Réponse: c’est cinq fois oui. Oui pour la communauté de destin: on a les mêmes intérêts et les mêmes stratégies. Oui pour l’opinion publique: on vote de la même manière dans les communes concernées. Oui pour les finances: à quelques nuances près on a des structures financières comparables. Oui pour les prestations: on offre les services identiques et de qualité comparable. D’où les conclusions de l’expert Gilles Léchot:
« Pour les communes de Bussigny-sur-Oron, Châtillens, Chesalles-sur-Oron, Ecoteaux, Oron-la-Ville, Oron-le-Châtel, Palézieux, Les Tavernes, Les Thioleyres et Vuibroye, le rapport stratégique plaide clairement en faveur d’un rapprochement intercommunal allant jusqu’à la fusion. » Mais où est Maracon ?
Maracon : dossier à creuser
Il manque Maracon et l’expert s’explique
« En analysant les remarques du groupe de travail de Maracon qui a participé à l’élaboration du rapport stratégique, on constate que les avantages d’une fusion sont insuffisants pour cette commune. Ce qui nous amène à la recommandation de se retirer du projet de fusion »
Bombe dans l’assemblée. Incompréhension des gens de Maracon présents dans la salle. Interrogation devant la carte amputée de fusion amputée de Maracon. Réaction mesurée et apaisante du syndic Jean-Claude Serex.

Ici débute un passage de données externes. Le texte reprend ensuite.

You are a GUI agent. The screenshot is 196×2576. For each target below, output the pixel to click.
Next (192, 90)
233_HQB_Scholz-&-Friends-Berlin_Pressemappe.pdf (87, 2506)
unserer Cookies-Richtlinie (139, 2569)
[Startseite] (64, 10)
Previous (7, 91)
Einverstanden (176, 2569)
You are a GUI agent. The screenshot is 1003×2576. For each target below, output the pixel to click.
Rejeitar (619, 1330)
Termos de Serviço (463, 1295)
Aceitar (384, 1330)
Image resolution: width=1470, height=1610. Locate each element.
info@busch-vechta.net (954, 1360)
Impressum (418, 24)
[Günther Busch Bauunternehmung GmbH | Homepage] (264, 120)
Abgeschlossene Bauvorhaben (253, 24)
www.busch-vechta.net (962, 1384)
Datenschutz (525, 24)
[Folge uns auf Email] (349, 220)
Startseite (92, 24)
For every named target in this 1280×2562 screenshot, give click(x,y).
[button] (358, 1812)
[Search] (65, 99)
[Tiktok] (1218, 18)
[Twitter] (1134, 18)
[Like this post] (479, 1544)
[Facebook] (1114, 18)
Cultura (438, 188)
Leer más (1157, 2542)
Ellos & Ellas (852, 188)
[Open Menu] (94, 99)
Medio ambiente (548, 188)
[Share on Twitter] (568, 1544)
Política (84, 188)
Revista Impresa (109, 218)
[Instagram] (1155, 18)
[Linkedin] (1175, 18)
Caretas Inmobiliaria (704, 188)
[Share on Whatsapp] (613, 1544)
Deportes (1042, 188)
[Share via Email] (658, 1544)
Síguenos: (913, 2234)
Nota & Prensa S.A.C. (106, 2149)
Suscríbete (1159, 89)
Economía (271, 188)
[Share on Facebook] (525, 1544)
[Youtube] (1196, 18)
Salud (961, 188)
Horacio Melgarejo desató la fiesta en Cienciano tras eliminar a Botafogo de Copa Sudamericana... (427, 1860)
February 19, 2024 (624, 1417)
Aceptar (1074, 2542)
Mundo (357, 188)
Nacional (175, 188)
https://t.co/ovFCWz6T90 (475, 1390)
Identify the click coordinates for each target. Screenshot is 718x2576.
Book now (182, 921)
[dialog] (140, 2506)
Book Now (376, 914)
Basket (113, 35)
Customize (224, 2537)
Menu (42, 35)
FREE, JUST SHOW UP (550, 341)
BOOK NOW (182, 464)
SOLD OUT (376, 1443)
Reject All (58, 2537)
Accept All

« Le processus élaboré par Compas Management Services prévoit qu’à chaque étape de l’étude de fusion une commune puisse se retirer. Suite à la première consultation populaire, Esserts a dit ne pas vouloir aller plus loin. Et nous nous sommes retrouvés onze plutôt que douze. Aujourd’hui la question est posée à Maracon : faut-il poursuivre l’exercice et entrer dans la phase opérationnelle? La question peut paraître brutale et choquante. Notre commune semble isolée comme mise à l’index. Ce n’est absolument pas le cas. La situation est parfaitement conforme au processus qui doit mener les communes jusqu’à la votation finale. A la Municipalité, au Conseil et la population de creuser le dossier et de répondre avant l’été à la question qui nous est posée : veut-on aller jusqu’à la fusion oui ou non ? Mieux vaut être clair d’emblée plutôt que de faire capoter en votation finale un projet si difficile à mener à bien. »
Suite des travaux
On attend donc avec intérêt la prise de position de Maracon ainsi que celles des dix communes déclarées « fusion compatibles ». Les instances communales doivent maintenant se positionner par rapport aux recommandations des experts et décider ou non de passer à la phase opérationnelle. Un préavis commun sera présenté à chacun des onze conseils communaux et généraux au mois de juin avec une question : « Acceptez-vous de donner mandat à la Municipalité d’entrer dans la phase opérationnelle du projet de fusion avec les communes concernées ? »
Sur cette base les communes acceptantes mettront en route l’étude opérationnelle dès l’automne 2009 avec l’ambition d’arriver en votation populaire au printemps 2011, avant le renouvellement des autorités communales.